What agent-ready means
Being agent-ready is concrete engineering, not a rebrand:
- Your core user flows exist as intents or tools, with clear names, inputs, and outputs
- Consent and scoped permissions decide what an agent may see and do
- Writes need confirmation; reads can be generous
- An audit trail records what acted, on whose behalf, and when
- Fallbacks keep the human path first-class
The honest timeline
Nobody can tell you whether agent-mediated usage dominates in two years or five. You do not need to know. The cost asymmetry decides: exposing your core flows as intents and tools today is incremental work on an app you already have. Retrofitting it later, under pressure, while competitors already answer inside the assistants, is not. Prepare your app for agentic use now, or spend the next years as a laggard.
The next step
Start small: pick the two or three actions your users would most plausibly ask an assistant for, and ship them as App Intents and App Actions. When several AI clients and partners should use your product through one safe action layer, that is an Agent Gateway. And if the feature itself should run on the phone, see on-device AI.
Frequently asked questions
Did Apple remove the App Store at WWDC 2026?
No. The App Store, apps, and app UIs all still exist. WWDC 2026 announced expansions of the Foundation Models framework and App Intents, in developer beta now and shipping with iOS 27. That gives apps new AI surfaces. It does not replace them.
What does agent-ready mean for an app?
Your app exposes its capabilities as well-described actions that assistants and agents can call: App Intents on iOS, App Actions on Android, MCP for AI clients like Claude and ChatGPT. With consent, scoped permissions, and confirmation before anything is written.
Do we need an Agent Gateway to become agent-ready?
Not on day one. Most teams start with a few App Intents or App Actions for their core flows. An Agent Gateway becomes worth it when several AI clients and partners should use your product through one safe action layer.
Do apps disappear once agents can call services directly?

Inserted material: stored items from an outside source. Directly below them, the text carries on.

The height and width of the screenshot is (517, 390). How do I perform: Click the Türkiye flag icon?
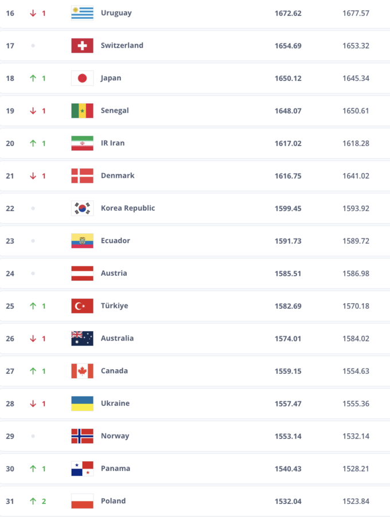pyautogui.click(x=82, y=306)
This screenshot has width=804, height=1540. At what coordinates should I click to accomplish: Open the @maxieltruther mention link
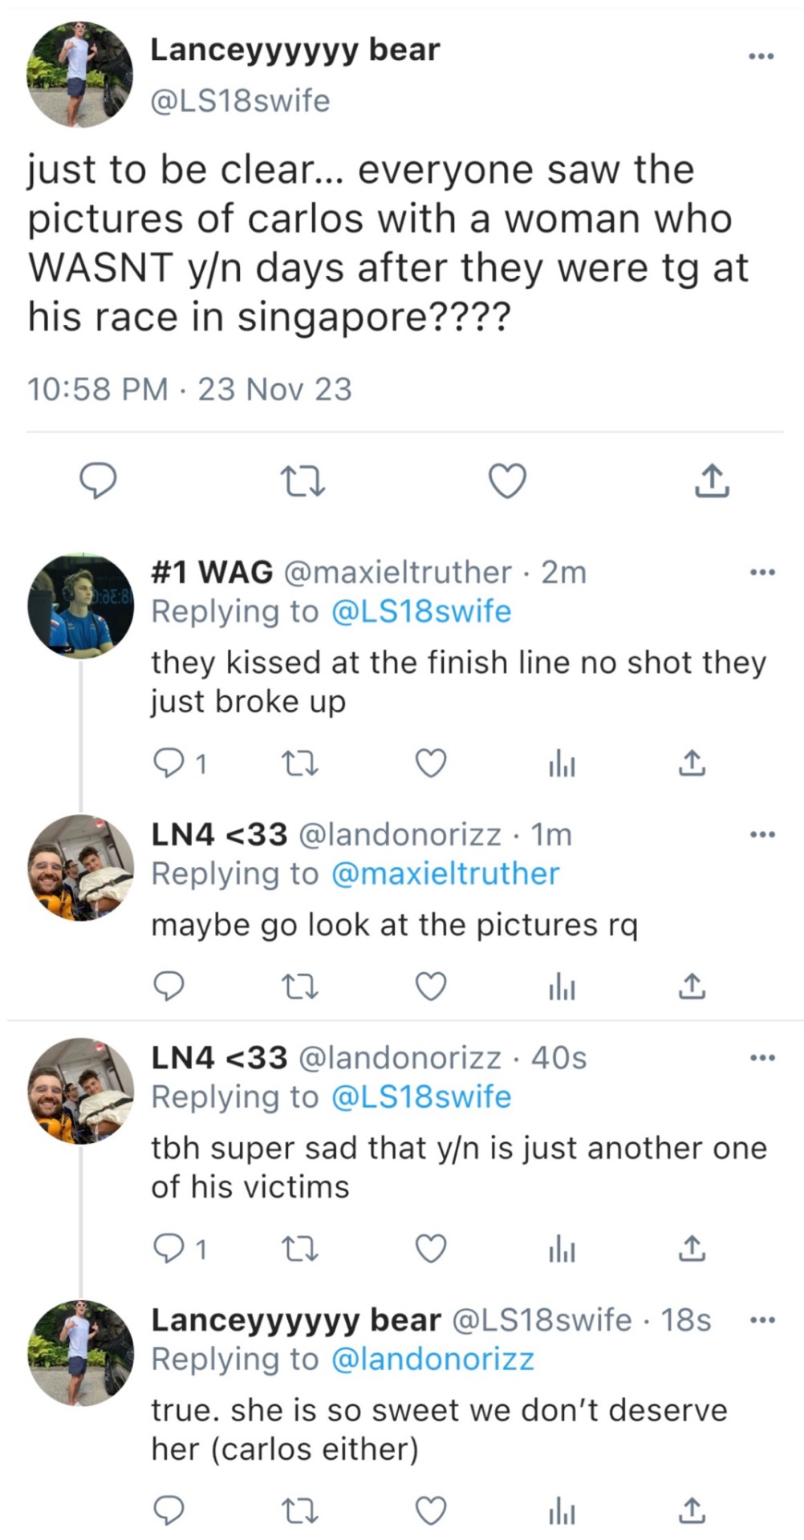click(445, 873)
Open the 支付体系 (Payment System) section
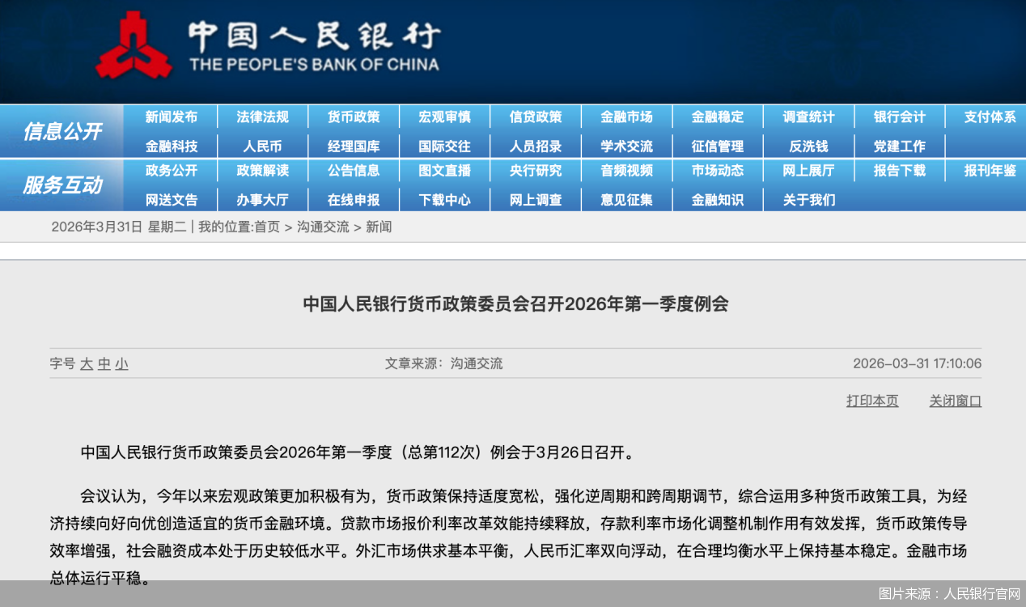 pos(990,117)
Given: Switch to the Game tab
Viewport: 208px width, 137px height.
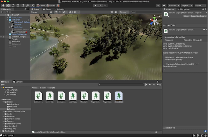Looking at the screenshot, I should point(46,9).
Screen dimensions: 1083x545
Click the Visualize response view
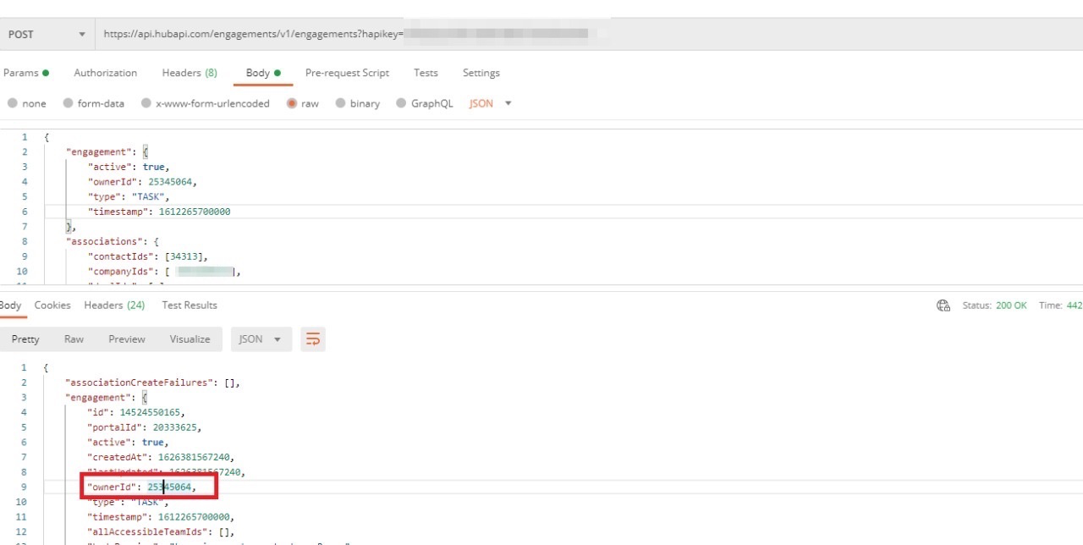(190, 339)
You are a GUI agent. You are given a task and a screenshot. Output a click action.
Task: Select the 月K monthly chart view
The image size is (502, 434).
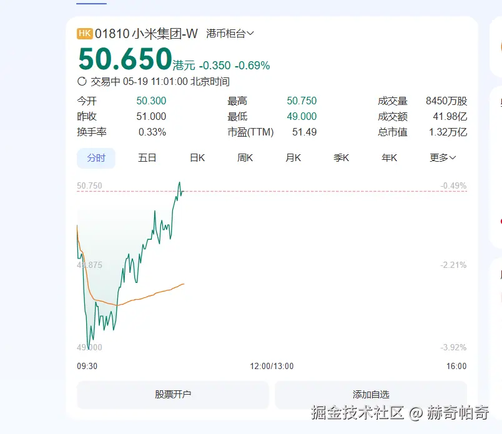pos(292,158)
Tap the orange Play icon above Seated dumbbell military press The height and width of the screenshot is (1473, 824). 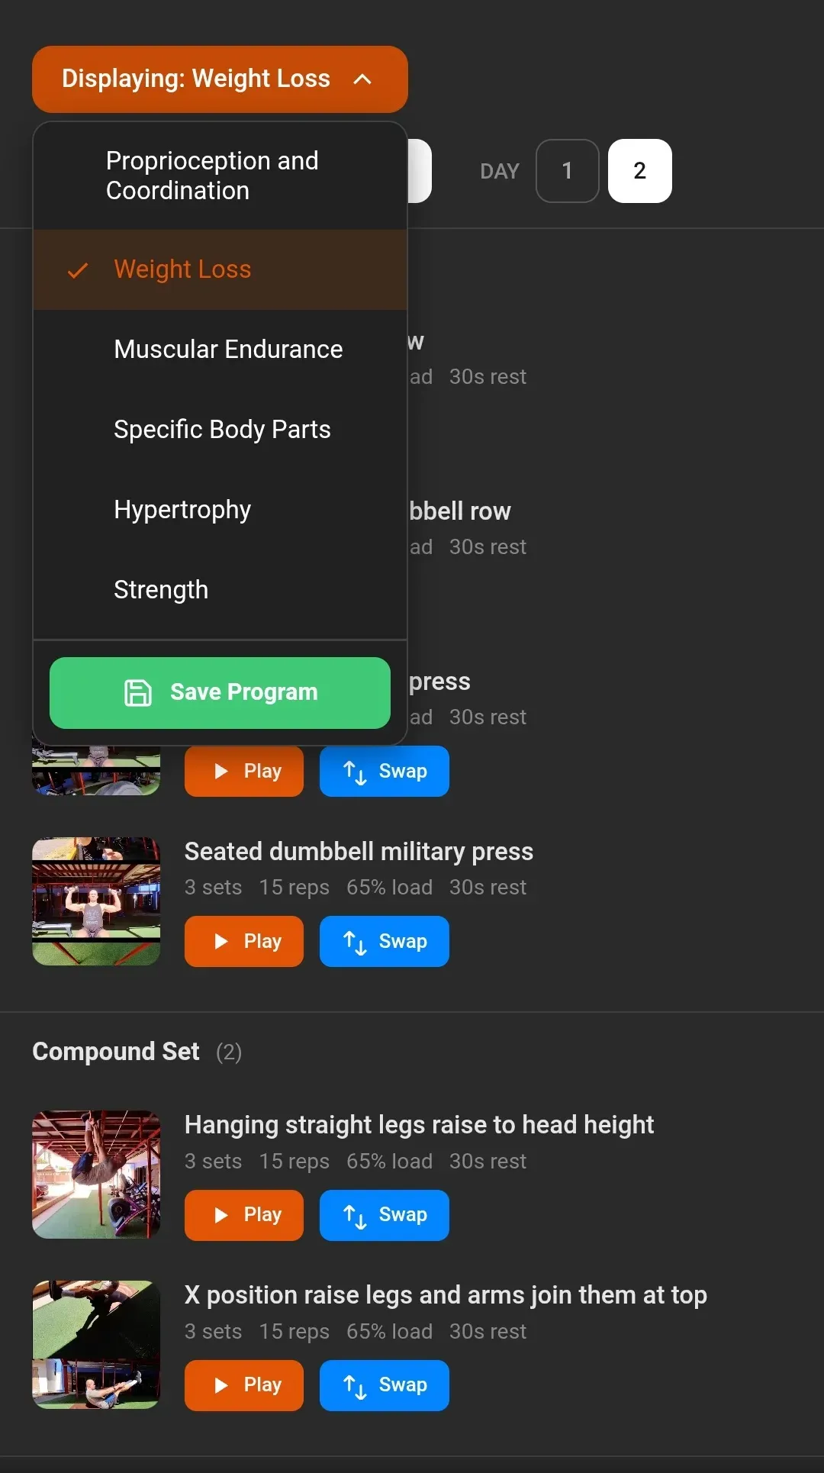222,771
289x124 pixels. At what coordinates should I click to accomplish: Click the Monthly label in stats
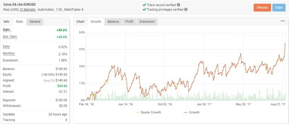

No. An Agent Gateway can serve agents straight from your backend, so in theory a website plus an API could carry the whole connection. In practice the installed app stays and gains a second job: it is the connector between the phone’s AI and your systems. App Intents and on-device Apple Intelligence only work through an installed app, and the app remains the authenticated surface where a human approves what an agent proposes. A mobile operator is a good example: the assistant asks for the remaining data volume, the gateway answers it from the operator’s systems, and a tariff change still gets confirmed by the customer in the app.